Of course, the most infamous debate surrounding Pluto’s history revolves around its status as a planet. When Clyde Tombaugh found it, he naturally just declared it a planet. By 2003, the way astronomer’s categorized stellar bodies had changed. There’s another object beyond Pluto, named Eris, and it was that discovery that sparked the discussion of what made a planet. Pluto is too small and because of its odd place in the Solar System, it no longer made the cut as a full planet. Now it’s a dwarf planet.
So, Pluto has an odd history and place in the Solar System. It’s also incredibly distant, which made close up observations impossible for decades. That was the case until a group of scientists started planning to launch a new mission to Pluto. Much like the astronomers of old days, it took a group of science obsessed, space loving individuals to lay out a plan that would actually get a space probe close to Pluto.
Scientists like choosing cheesy names too, so they called their group The Pluto Underground.

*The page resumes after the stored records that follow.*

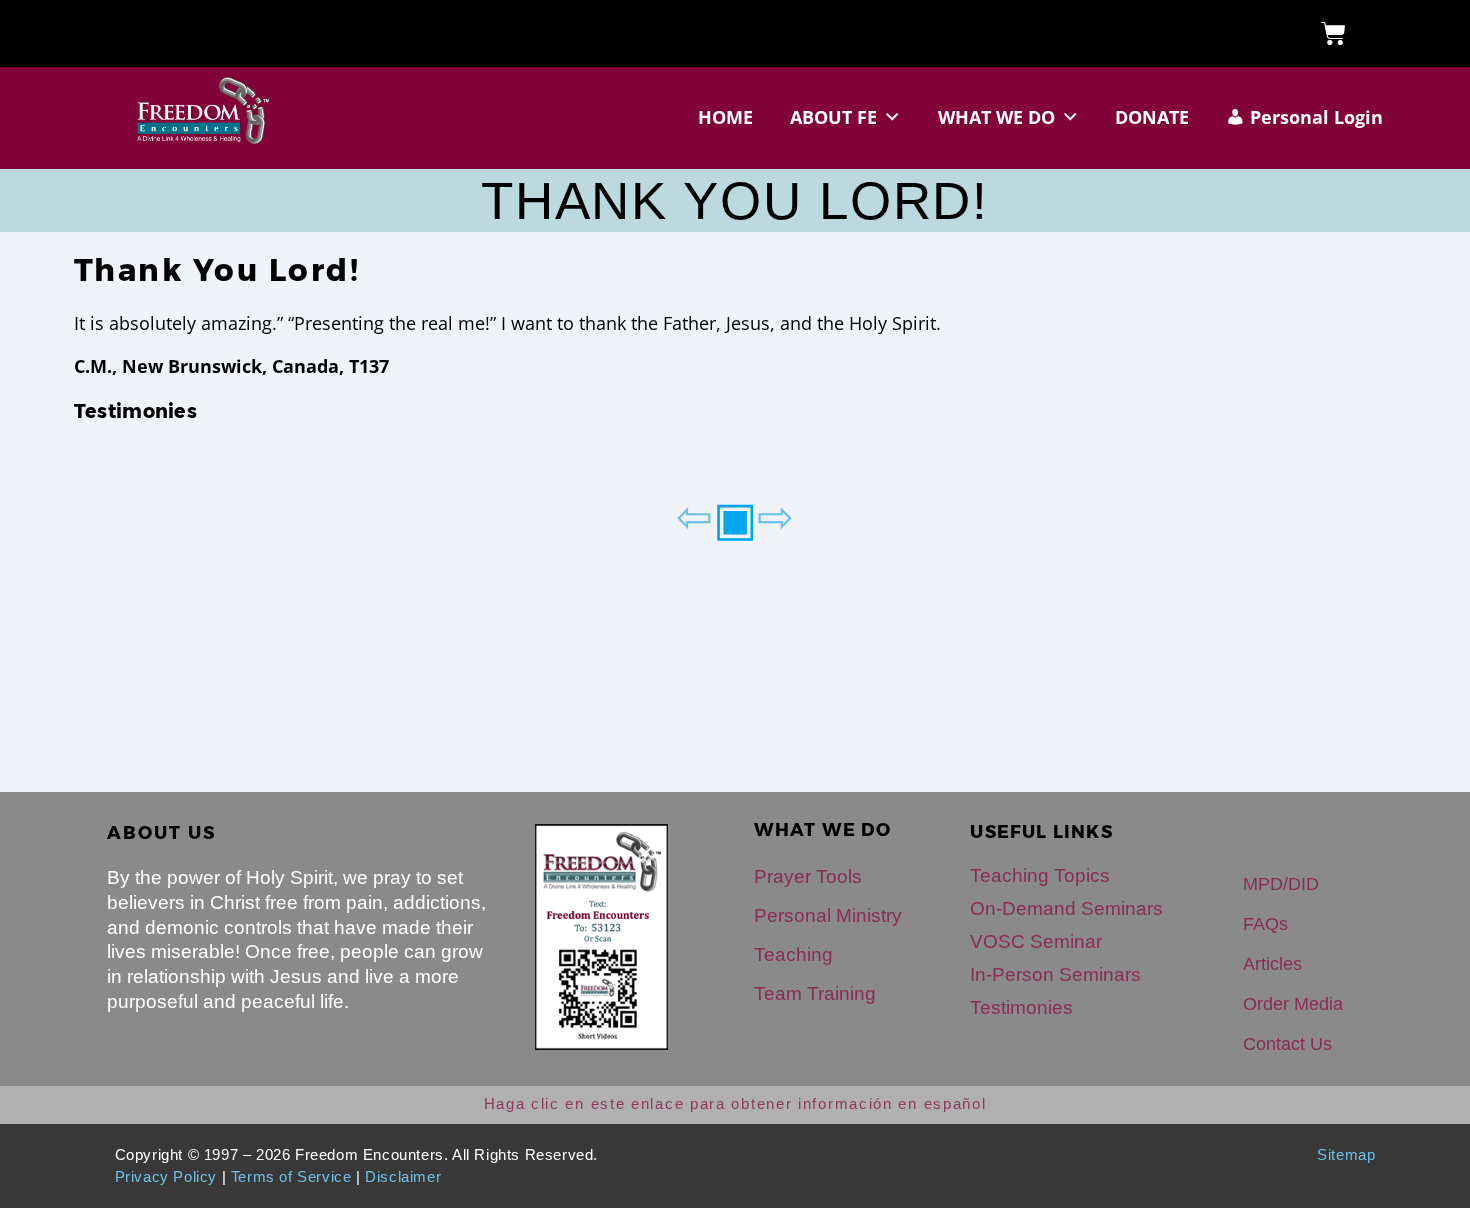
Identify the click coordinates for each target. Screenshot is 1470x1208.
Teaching (793, 954)
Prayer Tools (808, 876)
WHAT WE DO (996, 116)
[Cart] (1333, 33)
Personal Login (1316, 116)
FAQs (1265, 924)
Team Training (815, 993)
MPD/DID (1281, 884)
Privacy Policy (166, 1177)
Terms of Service (291, 1177)
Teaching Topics (1040, 875)
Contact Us (1287, 1044)
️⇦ (694, 515)
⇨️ (775, 515)
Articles (1272, 964)
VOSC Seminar (1036, 941)
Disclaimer (403, 1177)
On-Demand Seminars (1066, 908)
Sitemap (1346, 1155)
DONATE (1152, 116)
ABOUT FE (833, 116)
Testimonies (135, 411)
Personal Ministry (828, 915)
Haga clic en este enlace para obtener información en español (735, 1104)
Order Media (1293, 1004)
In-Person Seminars (1055, 974)
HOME (725, 116)
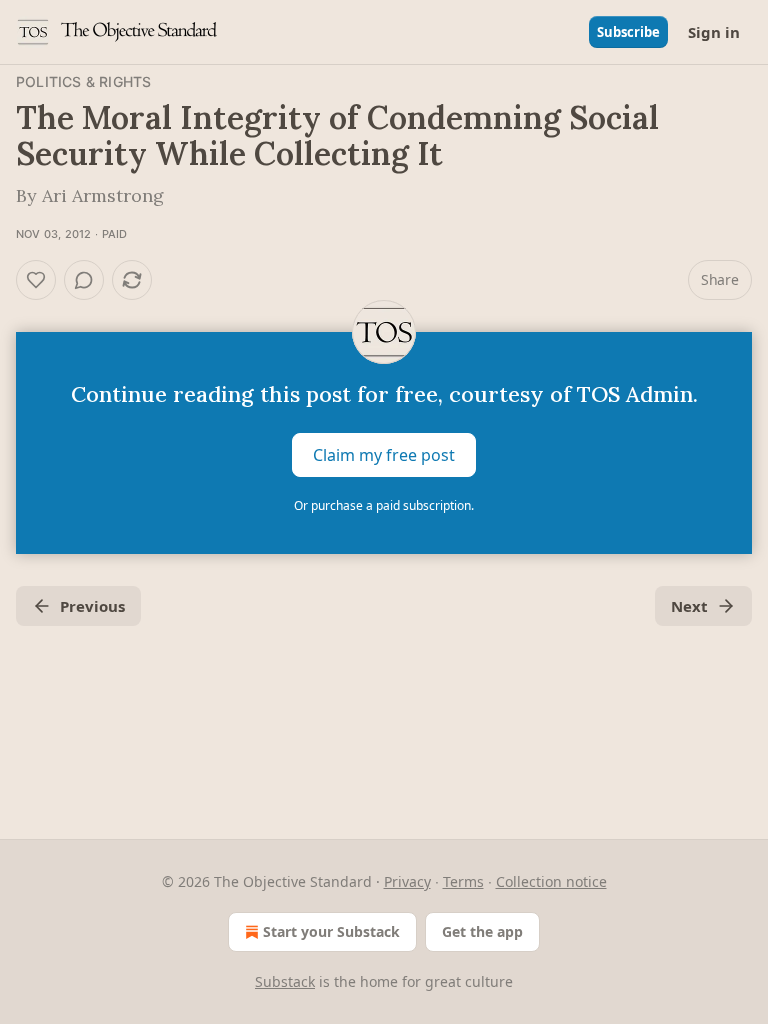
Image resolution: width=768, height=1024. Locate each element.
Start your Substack (331, 931)
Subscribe (628, 32)
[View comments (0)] (84, 280)
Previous (92, 606)
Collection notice (551, 881)
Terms (463, 881)
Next (689, 606)
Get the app (482, 931)
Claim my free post (384, 455)
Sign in (714, 32)
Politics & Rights (83, 81)
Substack (285, 981)
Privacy (407, 881)
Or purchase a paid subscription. (384, 505)
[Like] (36, 280)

Established in 1989, they started lobbying NASA to begin seriously looking into a mission that would capture close photography of the distant dwarf planet. The biggest problem was that there was no real understanding of how Pluto’s atmosphere behaved. How would a space probe react once it was in orbit?
The project started picking up some serious steam in the halls of NASA until it was declared a mission of “low importance,” which really meant that the funds were taken out from underneath the scientists looking to explore Pluto. There’s nothing quite like a group of angry scientists, though, and groups like The Planetary Society started hitting back hard at NASA. All the complaints and lobbying finally got a new exploration program started: The New Frontiers program.
Begun in 2000, it would take six years of around the clock research and work to create the New Horizons probe. Even once it was off the ground, there was a period of nine years of anxious breath holding. Would this work? Would the probe intersect with Pluto’s orbit and get the photos people had been dreaming of for so long?
Back to July 14th, 2015, almost 175 years since Pluto had been predicted by early astronomers. The New Horizons probe wasn’t intended to land on Pluto, but to get close enough to take the kind of pictures that would scientist better understand the planet. It did its job. Within a week of the probe’s flyby, new pictures were emerging of alien atmospheres full of stellar rays, great, flat plains that rise up into mountain ranges, and frozen rivers of nitrogen ice flowing along the planet’s surface.
The mission to better understand Pluto is not over, though. Two new probes, launched in May and August of 2011, are expected to pass along Pluto sometime in 2016. These newer, more advanced probes will bring back even more stunning imagery and scientific data of Pluto. It’s the sort of photography that men like Clyde Tombaugh could only have dreamt of years ago.